Kochani
W lipcu po licznych rozważaniach, zdecydowałam się na zakup palety Huda Beauty The Rose Gold Palette. W cenie regularnej kosztuje niemało, bo ok. 315 zł, ale przy rabacie w Sephorze 20% cena jest już bardziej do zaakceptowania. Byłam ciekawa, czy będę w grupie na tak, czy tej, która paletę sprzedaje, bo uważa ją za bubel.
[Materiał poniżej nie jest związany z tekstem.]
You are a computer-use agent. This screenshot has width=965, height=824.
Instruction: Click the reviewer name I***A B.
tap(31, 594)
Na osobną recenzję zapraszam niebawem, ale już dzisiaj mogę Wam powiedzieć, że dawno żadna paleta tak mnie nie zachwyciła.
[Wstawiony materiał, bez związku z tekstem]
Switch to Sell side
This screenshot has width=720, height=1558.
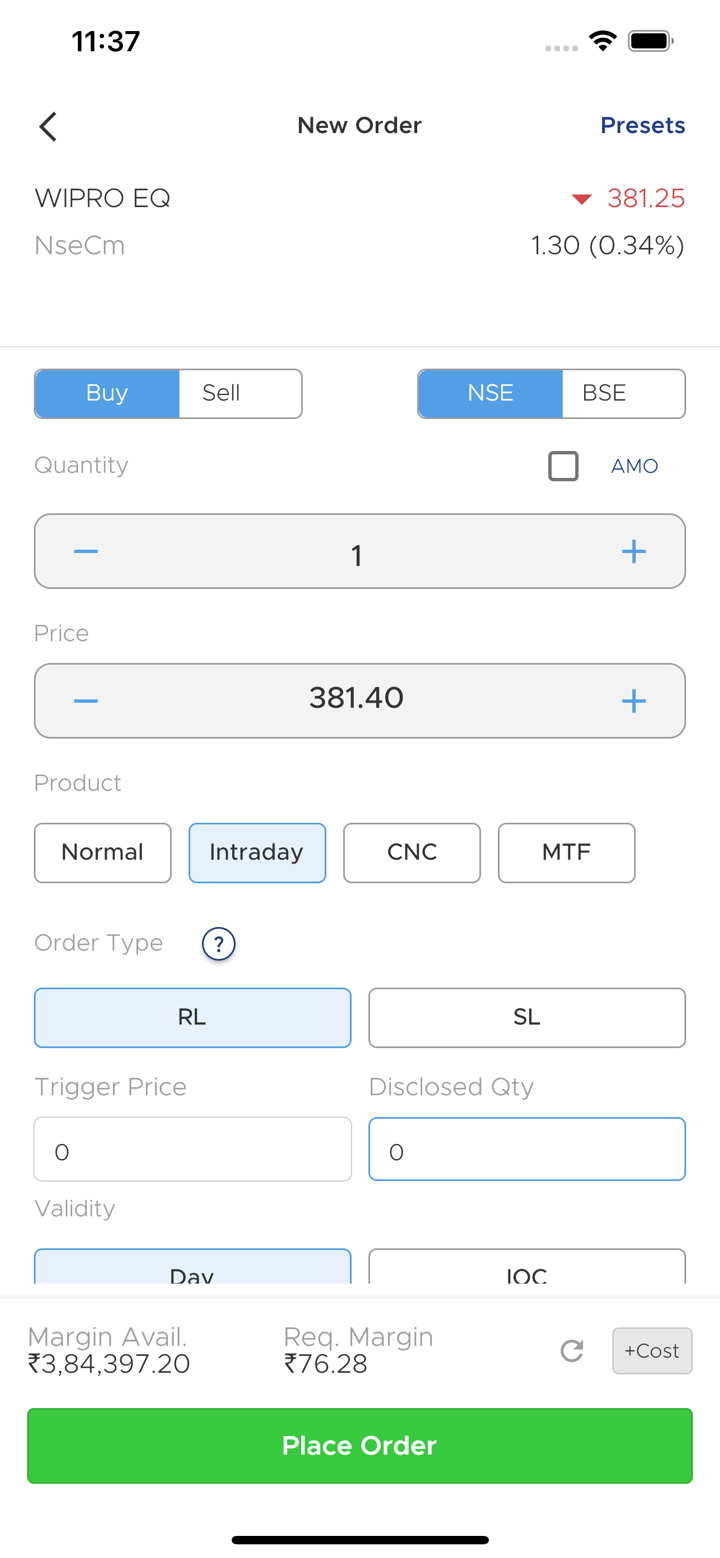(x=240, y=393)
Chwilę po tym, Huda na swoim instagramie zaprezentowała nowe dziecko, a więc paletę The Dessert Dusk. Już sam makijaż Hudy zachęca, ale gdy zobaczyłam odcienie, przepadłam i już na nią zbieram pieniądze;)
|
Zdjęcie pochodzi ze strony Huda Beauty |
|
Kolorystyka jest wow! Brawo za dodanie cienia Angelic, które w edycji Rose Gold jest dla mnie jednym z piękniejszych cieni! W palecie znajdziemy osiem cieni matowych, wśród nich nudziaki, ale i piękny fiolet. Sześć cieni o wykończeniu perłowym, trzy duo-chromy do stosowania jako top oraz jeden czysty brokatowy kolor (glitter ma wymieszane odcienie magenty, brązu, złota).
Paleta będzie dostępna od 18 września, mam nadzieję, że i w naszych Sephorach.
|
Zdjęcie Hudy reklamujące najnowszą paletę - pochodzi ze strony Huda Beauty |
|
|
Co sądzicie o tej nowości? Będziecie na nią polować? Ja na pewno. Jakość Hudy uwielbiam, a kolorystyka tej palety jest totalnie w moich klimatach.